Questa forma d'arte popolare, quella dei sideshow banner, si
sviluppò inizialmente in Europa, nei primi anni dell'Ottocento, per poi
diffondersi e trovare la sua massima espressione negli Stati Uniti a partire
dagli anni Settanta di quel secolo. E ancora negli anni Sessanta del Novecento,
le cittadine di campagna del Midwest erano periodicamente visitate da questi
spettacoli, con il loro apparato di sgargianti stendardi pubblicitari.
Johnson, che negli Stati Uniti è considerato il Picasso dell'arte per il circo, attivo a Chicago per
sessantacinque anni, dal 1909 al 1974, era servo di una disciplina
standardizzata, che aveva regole precise e inviolabili, nell'ambito delle quali
l'artista/artigiano aveva poco spazio di libertà. Un telo di circa tre metri
per tre, una cornice rosso vivo, un cartiglio dorato con il nome
dell'attrazione, un grosso bollo bianco nel quale scrivere in blu altre notizie
allettanti per il potenziale pubblico.
In questi stretti limiti: spazio alla fantasia. Proprio in senso letterale. Perché era assai raro che i protagonisti di questi spettacoli posassero per il pittore di stendardi. Infatti, le immagini di questi pannelli pubblicitari sono sintetiche, prive di dettaglio, stereotipate. Ma, in fondo, forse sono proprio queste caratteristiche di genericità che le rendono rassicuranti nella loro esagerazione.
In queste illustrazioni, l'accento è sempre posto su un solo elemento: la stella dello
spettacolo. Ma per esplicitarne le prerogative di eccezionalità, lo sfondo acquisiva una grande importanza. Infatti, il fenomeno da baraccone veniva spesso ritratto su uno sfondo di cose "normali", le cui misure e
caratteristiche erano note e familiari al pubblico. Per esempio, lo stendardo
di un gigante, all'interno della sua larga bordura di un rosso fiammante, lo
mostra stagliato su una linea dell'orizzonte bassa, in compagnia di persone
molto più piccole, in modo da farlo torreggiare su tutto.

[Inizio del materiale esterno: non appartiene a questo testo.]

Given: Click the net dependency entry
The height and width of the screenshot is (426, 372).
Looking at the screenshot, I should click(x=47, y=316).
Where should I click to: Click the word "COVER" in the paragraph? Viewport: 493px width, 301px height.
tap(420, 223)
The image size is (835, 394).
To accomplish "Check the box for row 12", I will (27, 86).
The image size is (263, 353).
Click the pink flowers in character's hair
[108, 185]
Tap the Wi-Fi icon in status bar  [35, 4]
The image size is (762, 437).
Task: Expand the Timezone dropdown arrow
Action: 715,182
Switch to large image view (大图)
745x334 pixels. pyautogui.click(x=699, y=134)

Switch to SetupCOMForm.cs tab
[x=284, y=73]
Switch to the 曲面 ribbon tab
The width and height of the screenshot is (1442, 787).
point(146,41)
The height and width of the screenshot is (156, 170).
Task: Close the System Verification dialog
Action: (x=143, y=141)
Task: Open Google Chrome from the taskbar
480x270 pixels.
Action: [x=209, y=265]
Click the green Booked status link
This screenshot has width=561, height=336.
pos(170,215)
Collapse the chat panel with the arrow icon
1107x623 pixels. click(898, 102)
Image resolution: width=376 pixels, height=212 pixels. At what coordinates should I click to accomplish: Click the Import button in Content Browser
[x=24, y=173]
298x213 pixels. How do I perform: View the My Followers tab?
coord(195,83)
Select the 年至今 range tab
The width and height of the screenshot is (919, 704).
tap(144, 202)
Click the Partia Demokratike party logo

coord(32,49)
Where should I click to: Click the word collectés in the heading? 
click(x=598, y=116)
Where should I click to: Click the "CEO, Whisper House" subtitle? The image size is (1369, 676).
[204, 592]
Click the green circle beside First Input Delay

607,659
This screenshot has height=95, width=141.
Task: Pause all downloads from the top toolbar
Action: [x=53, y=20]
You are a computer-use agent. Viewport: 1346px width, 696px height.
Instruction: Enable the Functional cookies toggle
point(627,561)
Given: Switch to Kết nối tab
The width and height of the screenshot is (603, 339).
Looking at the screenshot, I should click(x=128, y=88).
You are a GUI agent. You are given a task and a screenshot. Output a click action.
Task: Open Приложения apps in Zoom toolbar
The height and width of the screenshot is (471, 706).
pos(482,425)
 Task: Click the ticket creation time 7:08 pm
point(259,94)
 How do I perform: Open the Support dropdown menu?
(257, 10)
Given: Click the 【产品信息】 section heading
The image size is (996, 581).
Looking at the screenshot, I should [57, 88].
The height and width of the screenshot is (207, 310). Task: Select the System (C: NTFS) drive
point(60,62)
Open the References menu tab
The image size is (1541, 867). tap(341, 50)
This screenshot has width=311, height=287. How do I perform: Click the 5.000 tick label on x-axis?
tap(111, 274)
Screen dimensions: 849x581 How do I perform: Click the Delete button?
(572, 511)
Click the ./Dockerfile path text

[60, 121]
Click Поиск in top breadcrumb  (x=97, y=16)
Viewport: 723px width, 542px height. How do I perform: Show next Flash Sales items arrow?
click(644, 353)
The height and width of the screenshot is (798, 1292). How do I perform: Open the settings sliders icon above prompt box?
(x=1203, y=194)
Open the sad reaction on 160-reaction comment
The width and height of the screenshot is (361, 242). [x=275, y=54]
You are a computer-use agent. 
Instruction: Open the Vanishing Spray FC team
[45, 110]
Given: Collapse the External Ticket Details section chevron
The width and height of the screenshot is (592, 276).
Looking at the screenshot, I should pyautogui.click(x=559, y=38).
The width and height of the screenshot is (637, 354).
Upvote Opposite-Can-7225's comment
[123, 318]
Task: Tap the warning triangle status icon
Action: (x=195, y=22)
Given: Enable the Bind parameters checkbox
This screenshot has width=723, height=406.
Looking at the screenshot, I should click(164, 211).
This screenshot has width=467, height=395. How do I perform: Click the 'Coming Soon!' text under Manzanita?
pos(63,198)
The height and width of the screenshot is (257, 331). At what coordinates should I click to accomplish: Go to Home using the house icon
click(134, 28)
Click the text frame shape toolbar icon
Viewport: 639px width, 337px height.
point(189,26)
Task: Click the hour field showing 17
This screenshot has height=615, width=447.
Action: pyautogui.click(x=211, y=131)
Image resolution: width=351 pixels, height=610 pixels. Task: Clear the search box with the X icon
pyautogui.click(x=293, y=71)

Quello che molto colpisce di questi stendardi è
l'efficacia. A questi artisti (e dire a Johnson in particolare) erano
sufficienti mezzi molto limitati per raggiungere il risultato voluto: far sì
che la gente si fermasse: pochi colori, grandi figure, testi sintetici e una buona dose di sensazionalismo. Una volta ottenuto il risultato, entrava in azione
l'imbonitore: «Venghino, siore e siori, venghino. Più gente entra, più bestie si vedono!» Fra l'odore delle frittelle e gli scoppi del tirassegno, si formava un capannello e qualcuno cominciava a frugarsi le
tasche alla ricerca di un soldo col quale comprare un'esperienza che avrebbe
potuto narrare per anni e anni a bambini increduli e amici scettici. Un ottimo
affare, non vi pare?
1 commento:
Riguardo questi spettacoli, ho potuto vedere un film degli anni '20 famoso per essere stato 'ucciso' dalla censura: Freaks.
La cosa interessante di questi manifesti di propaganda, oltre all'unicità che nel bene o nel male li accompagna, è che credo vivano ancora in forma diversa nei manifesti del Circo.